Emília Araújo e Margarida Fontes

O artigo apresenta os principais resultados de uma pesquisa realizada em Portugal sobre a relação entre a mobilidade científica e o género, com base em entrevistas e inquérito por questionário. Tomando como referência os estudos existentes sobre o papel da mobilidade e as problemáticas de género nos campos profissionais da ciência e da investigação, o artigo aponta para várias mudanças ao nível das relações sociais de sexo. O estudo empírico permite explicitar algumas das principais fontes dessas variações, dando relevo aos padrões culturais e aos contextos sociopolíticos nos quais as mulheres evidenciam mais dificuldades do que os homens em efetuar mobilidade, assim como em obter todas as vantagens que esta teoricamente propicia, apesar de algumas mudanças significativas nos comportamentos e atitudes masculinas, em especial em relação à valorização dos filhos e dos tempos familiares. Finalmente, a pesquisa evidencia que as transformações nas carreiras académicas e de investigação, cada vez mais associadas às lógicas do mercado internacional de trabalho e sujeitas a mecanismos de avaliação de desempenho que incluem a mobilidade como indicador de internacionalização, encobrem, sob um discurso fortemente valorizador do mérito e da iniciativa individuais, desigualdades de género que são de extrema relevância para pensar o futuro da investigação científica.

 

Palavras-chave: mobilidade, género, ciência, academia

 

 

Based on an empirical research conducted in Portugal, this paper addresses the relationship between scientific mobility and gender.

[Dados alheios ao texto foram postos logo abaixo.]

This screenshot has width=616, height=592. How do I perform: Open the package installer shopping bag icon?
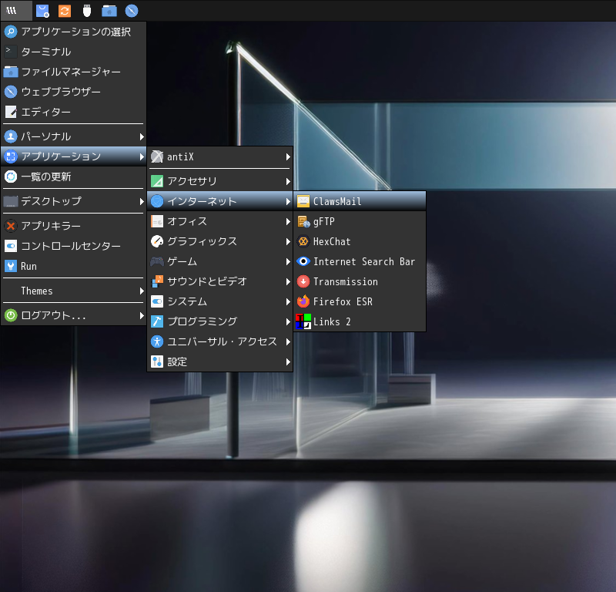point(43,11)
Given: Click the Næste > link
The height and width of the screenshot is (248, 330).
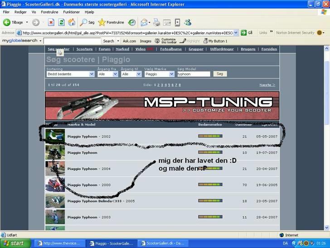Looking at the screenshot, I should (267, 85).
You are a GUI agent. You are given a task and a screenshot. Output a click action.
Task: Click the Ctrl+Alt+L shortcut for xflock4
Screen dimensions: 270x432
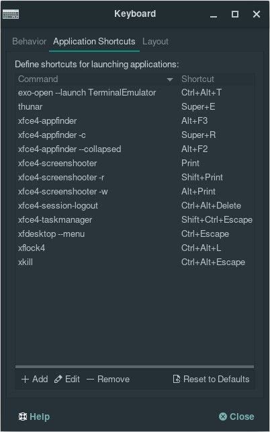[201, 248]
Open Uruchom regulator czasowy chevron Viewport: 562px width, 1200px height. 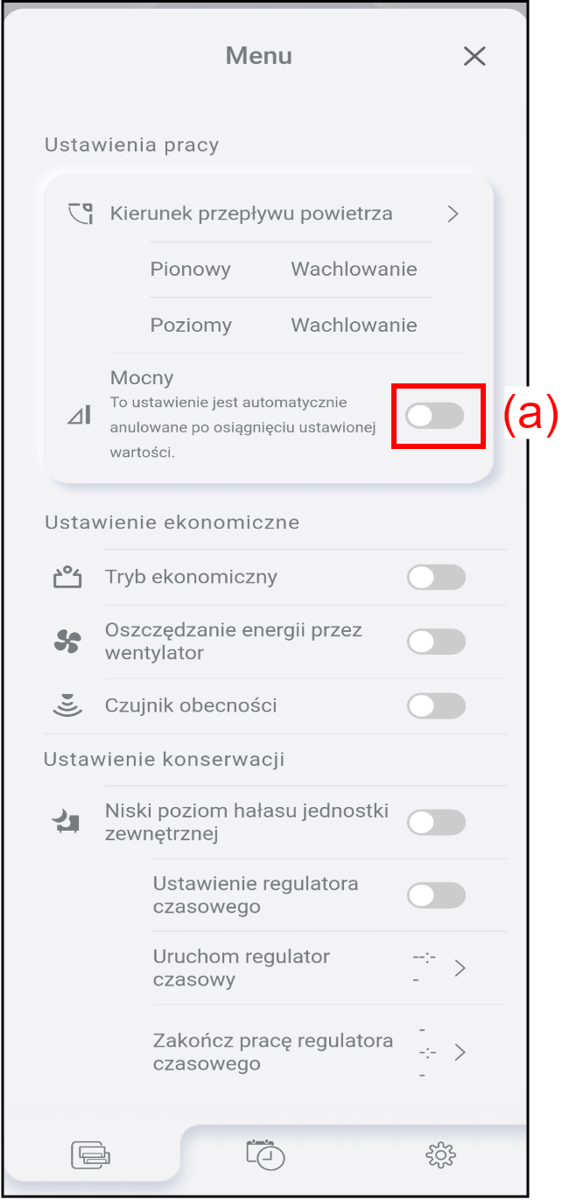pos(460,968)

Geographical mobility is increasingly discussed in the context of social studies of science and technology, but research on gender and mobility is still scarce. Drawing from existing studies on the role(s) of mobility and on gender issues in scientific careers, the paper draws attention to several changes regarding social relations of gender. The results suggest that the experience of mobility and the importance attributed to it vary between men and women. The research highlights some sources of variation, emphasizing the cultural patterns and sociopolitical contexts that lead women to have greater difficulties than men in engaging in long term mobility, as well as in reaping its potential benefits, despite some changes in men’s attitudes and behaviour. The paper concludes that academic and research careers are still fraught with gender inequalities, despite the discourse on merit and individual initiative that inspires the changes that women have undergone in recent years. Among these, evaluation mechanisms where mobility is valued as an indicator of internationalization emerge as an important source of inequality. These conclusions need to be taken in consideration in any reflection on the future of scientific research.